Le livre de l’Écclésiaste est, jusqu’à un certain point, l’inverse de celui des Proverbes (*). Il nous montre l’expérience de l’homme qui, gardant la sagesse afin de pouvoir en juger, fait l’essai de tout ce qu’il peut supposer propre à le rendre heureux par la jouissance de toutes les choses que la capacité humaine peut se procurer comme moyen de joie. Cette tentative a eu pour effet la découverte que tout est vanité et rongement d’esprit, et que tout effort pour être heureux par la possession de la terre, de quelque manière que ce soit, n’aboutit à rien. Il y a un ver rongeur à la racine. Plus la capacité de jouissance est grande, plus l’expérience que tout est désappointement et rongement d’esprit, est étendue et profonde. Le plaisir ne satisfait pas ; et vouloir s’assurer le bonheur dans ce monde, en étant extraordinairement juste, c’est une idée qui ne se réalise pas. Le mal est là, et le gouvernement de Dieu dans le monde, tel qu’il est, ne s’excuse pas pour assurer à l’homme le bonheur ici-bas, bonheur qui est toujours tiré des choses de la terre et qui s’appuie sur leur fermeté ; quoique en règle générale ce gouvernement protège ceux qui marchent avec Dieu : « Et qui est-ce qui vous fera du mal, si vous êtes devenus les imitateurs de celui qui est bon ? » (**).

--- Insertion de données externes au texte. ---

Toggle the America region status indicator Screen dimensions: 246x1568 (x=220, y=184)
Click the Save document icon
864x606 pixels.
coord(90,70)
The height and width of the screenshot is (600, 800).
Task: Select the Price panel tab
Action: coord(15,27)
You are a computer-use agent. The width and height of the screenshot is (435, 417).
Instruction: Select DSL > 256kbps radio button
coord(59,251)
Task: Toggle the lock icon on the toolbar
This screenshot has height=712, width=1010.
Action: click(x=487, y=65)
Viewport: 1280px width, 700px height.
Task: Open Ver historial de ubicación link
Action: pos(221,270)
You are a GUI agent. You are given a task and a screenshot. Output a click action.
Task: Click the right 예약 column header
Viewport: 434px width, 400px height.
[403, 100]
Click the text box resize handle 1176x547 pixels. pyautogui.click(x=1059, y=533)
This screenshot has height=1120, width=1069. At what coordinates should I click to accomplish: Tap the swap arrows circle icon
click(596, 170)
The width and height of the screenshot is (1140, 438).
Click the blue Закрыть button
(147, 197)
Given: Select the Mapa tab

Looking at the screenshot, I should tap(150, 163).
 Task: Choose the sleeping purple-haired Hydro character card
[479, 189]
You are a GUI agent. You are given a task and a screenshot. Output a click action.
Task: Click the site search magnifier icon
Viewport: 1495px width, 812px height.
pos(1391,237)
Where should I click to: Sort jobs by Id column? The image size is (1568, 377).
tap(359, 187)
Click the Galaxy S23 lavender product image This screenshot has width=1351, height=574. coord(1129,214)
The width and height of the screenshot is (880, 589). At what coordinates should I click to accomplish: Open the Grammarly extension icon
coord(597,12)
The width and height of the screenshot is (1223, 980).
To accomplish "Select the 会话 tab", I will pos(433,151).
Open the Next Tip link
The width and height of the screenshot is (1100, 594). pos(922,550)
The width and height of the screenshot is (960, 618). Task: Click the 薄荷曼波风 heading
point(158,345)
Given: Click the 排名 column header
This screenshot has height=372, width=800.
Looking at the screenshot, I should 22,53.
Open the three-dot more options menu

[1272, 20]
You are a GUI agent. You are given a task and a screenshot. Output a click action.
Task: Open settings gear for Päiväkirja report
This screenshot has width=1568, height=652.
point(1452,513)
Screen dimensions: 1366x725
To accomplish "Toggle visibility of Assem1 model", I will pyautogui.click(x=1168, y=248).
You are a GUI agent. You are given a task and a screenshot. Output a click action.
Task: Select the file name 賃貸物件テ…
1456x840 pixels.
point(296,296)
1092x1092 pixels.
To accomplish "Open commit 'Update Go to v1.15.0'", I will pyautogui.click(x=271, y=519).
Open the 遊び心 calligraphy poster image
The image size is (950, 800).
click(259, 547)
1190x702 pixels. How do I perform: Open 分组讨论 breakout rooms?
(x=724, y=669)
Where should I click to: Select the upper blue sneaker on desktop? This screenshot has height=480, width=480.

Il n’est pas fait allusion à la vérité que nous sommes morts dans nos fautes et dans nos péchés. C’est, dans l’esprit de l’écrivain, le résultat de l’expérience qu’il a faite et qu’il place devant nous : quant à ce qui nous entoure, il n’y a rien de meilleur que de jouir des choses que Dieu nous a données ; et enfin, la crainte de l’Éternel est le tout de l’homme, comme règle de sa marche ici-bas. Sa capacité, à lui, ne peut le rendre heureux, non plus que la satisfaction de sa propre volonté, même quand il dispose de tout. « Car que fera l’homme qui viendra après le roi ? » L’homme ne peut s’assurer la joie ; et une joie permanente n’existe pas pour l’homme. Par conséquent, s’il y a de la joie, c’est avec le sentiment qu’on ne peut la garder.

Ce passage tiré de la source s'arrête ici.